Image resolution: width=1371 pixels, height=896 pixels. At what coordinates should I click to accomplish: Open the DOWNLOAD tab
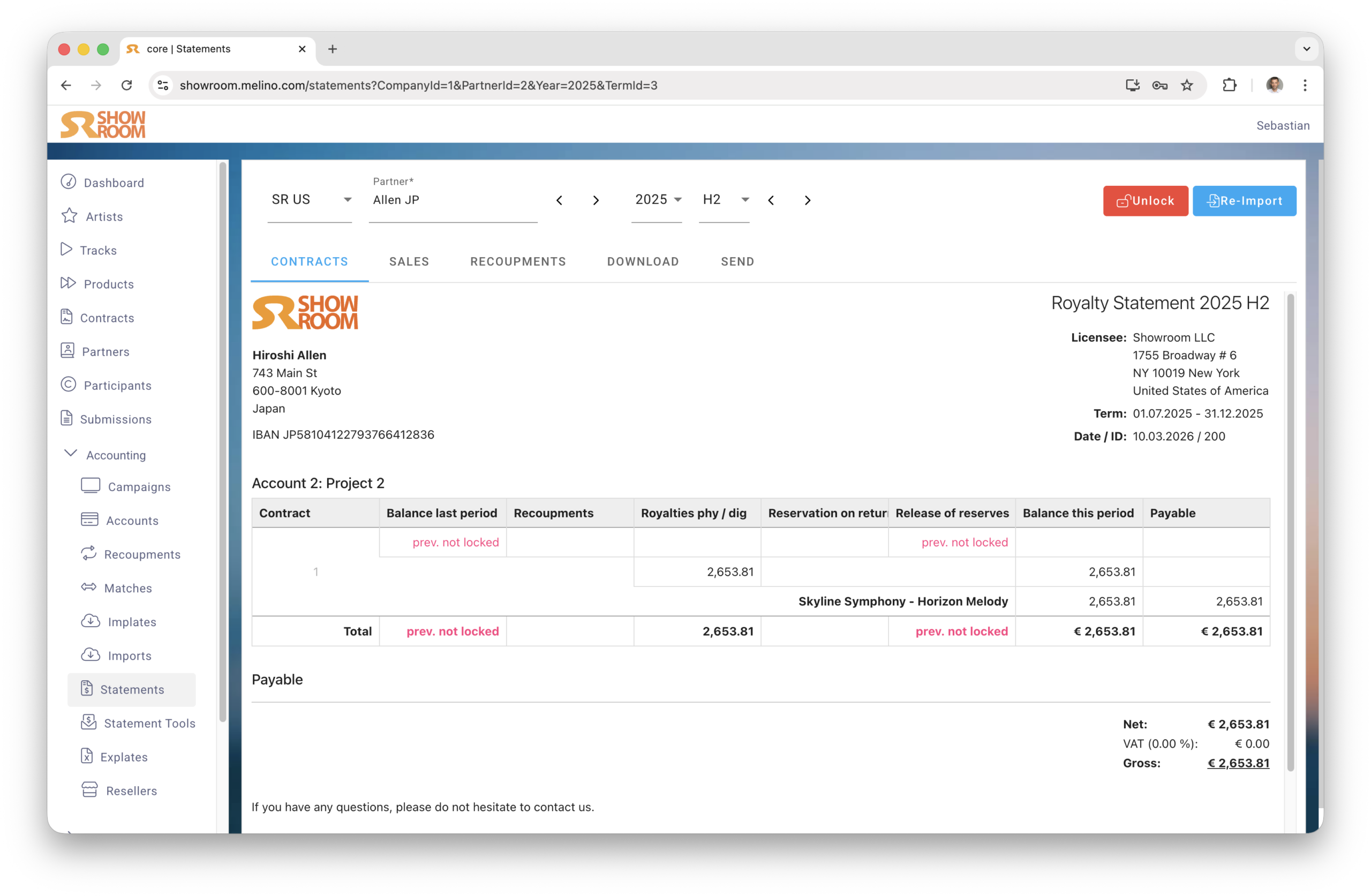point(643,261)
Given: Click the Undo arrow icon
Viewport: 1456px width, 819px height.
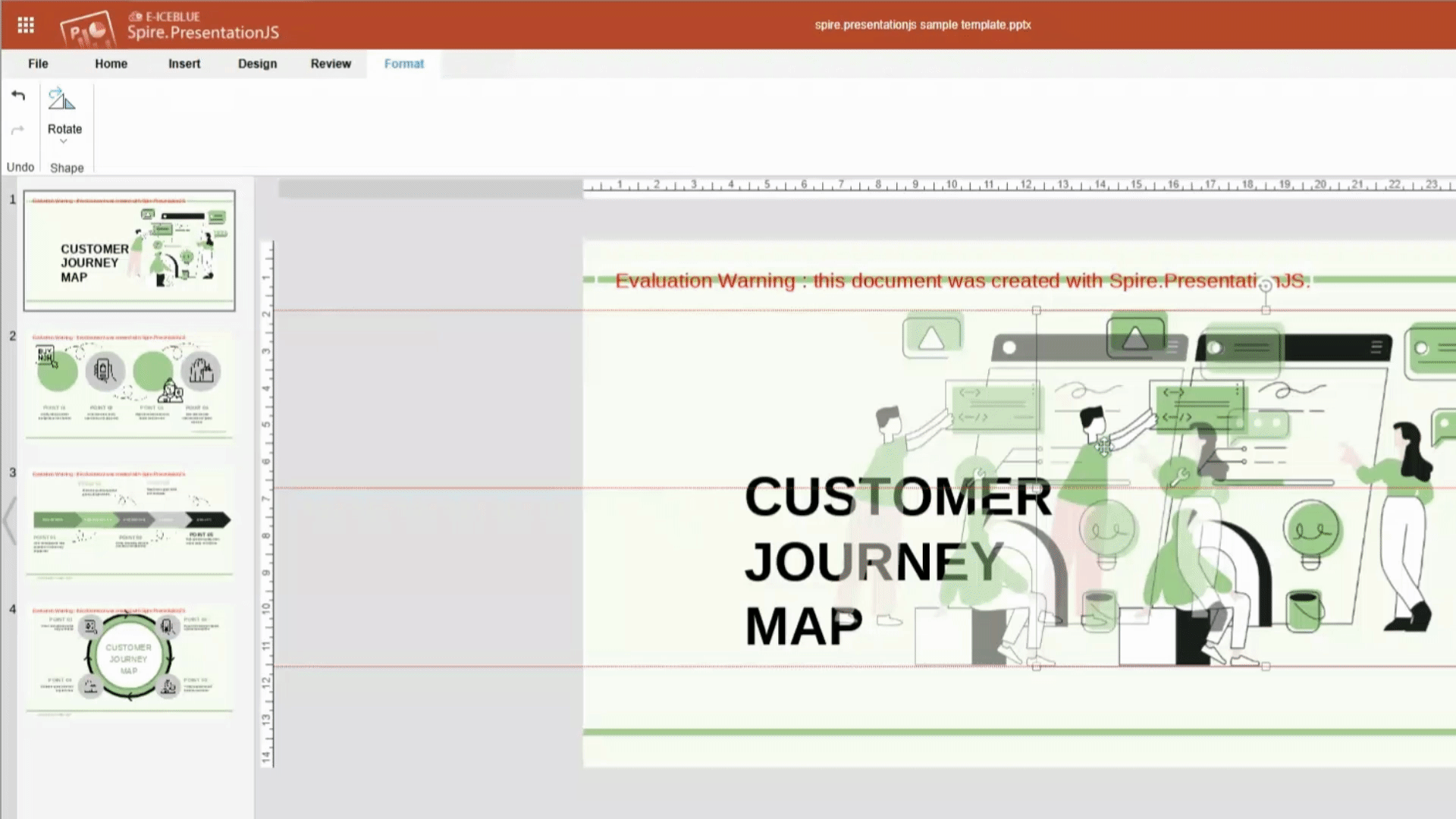Looking at the screenshot, I should tap(18, 96).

_ _ _ _ _

--- What is needed ---
Omitting all pictures, reproduce the records above in their entirety.

--- Solution to this problem ---
Image resolution: width=1371 pixels, height=896 pixels. At what coordinates should I click to accomplish: Open the DOWNLOAD tab
point(643,261)
Given: Click the Undo arrow icon
Viewport: 1456px width, 819px height.
Looking at the screenshot, I should tap(18, 96).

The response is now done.